I love it when Nia makes me sob and when it makes me sing.
I’ve been teaching Nia for fourteen years and reading your post makes me want to go take a class right now. Thanks for this glorious description of some of the best aspects of Nia. I share your compassion and empathy for those who don’t have access to it or who don’t know about it or who just don’t get it.
I’m going to forward your post to all my friends.

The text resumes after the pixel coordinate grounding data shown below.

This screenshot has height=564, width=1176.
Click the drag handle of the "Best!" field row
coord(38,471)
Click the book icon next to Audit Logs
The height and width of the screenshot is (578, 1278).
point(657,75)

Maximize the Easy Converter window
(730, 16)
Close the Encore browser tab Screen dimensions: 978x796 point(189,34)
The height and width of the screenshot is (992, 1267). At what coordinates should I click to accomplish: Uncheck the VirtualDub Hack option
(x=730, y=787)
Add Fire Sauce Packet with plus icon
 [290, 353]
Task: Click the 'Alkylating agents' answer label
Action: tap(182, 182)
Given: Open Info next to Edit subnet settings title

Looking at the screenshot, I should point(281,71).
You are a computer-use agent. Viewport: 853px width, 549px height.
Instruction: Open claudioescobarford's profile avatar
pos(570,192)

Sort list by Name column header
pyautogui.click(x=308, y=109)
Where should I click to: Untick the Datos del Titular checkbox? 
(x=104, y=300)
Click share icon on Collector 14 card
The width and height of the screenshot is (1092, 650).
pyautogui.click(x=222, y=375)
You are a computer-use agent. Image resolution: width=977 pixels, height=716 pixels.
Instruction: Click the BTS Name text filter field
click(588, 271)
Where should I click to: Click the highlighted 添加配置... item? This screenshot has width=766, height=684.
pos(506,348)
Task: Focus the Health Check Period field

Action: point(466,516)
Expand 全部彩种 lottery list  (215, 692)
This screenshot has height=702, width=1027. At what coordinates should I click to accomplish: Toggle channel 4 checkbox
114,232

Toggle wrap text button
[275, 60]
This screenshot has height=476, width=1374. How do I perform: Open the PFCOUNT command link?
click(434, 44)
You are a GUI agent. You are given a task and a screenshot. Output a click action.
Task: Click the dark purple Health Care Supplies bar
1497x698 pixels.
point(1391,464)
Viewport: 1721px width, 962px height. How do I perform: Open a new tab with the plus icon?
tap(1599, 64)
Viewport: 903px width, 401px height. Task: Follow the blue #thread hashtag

I hope to dance with you soon, Nia sister.
Love
Jason
beautiful, ‘open-my-heart-and-spirit’ share. Thanks for being so RAW to the power of your experience with Nia. love.
We have come to be danced
Not the pretty dance
Not the pretty pretty, pick me, pick me dance
But the claw our way back into the belly
Of the sacred, sensual animal dance
The unhinged, unplugged, cat is out of its box dance
The holding the precious moment in the palms
Of our hands and feet dance.
We have come to be danced
Not the jiffy booby, shake your booty for him dance
But the wring the sadness from our skin dance
The blow the chip off our shoulder dance.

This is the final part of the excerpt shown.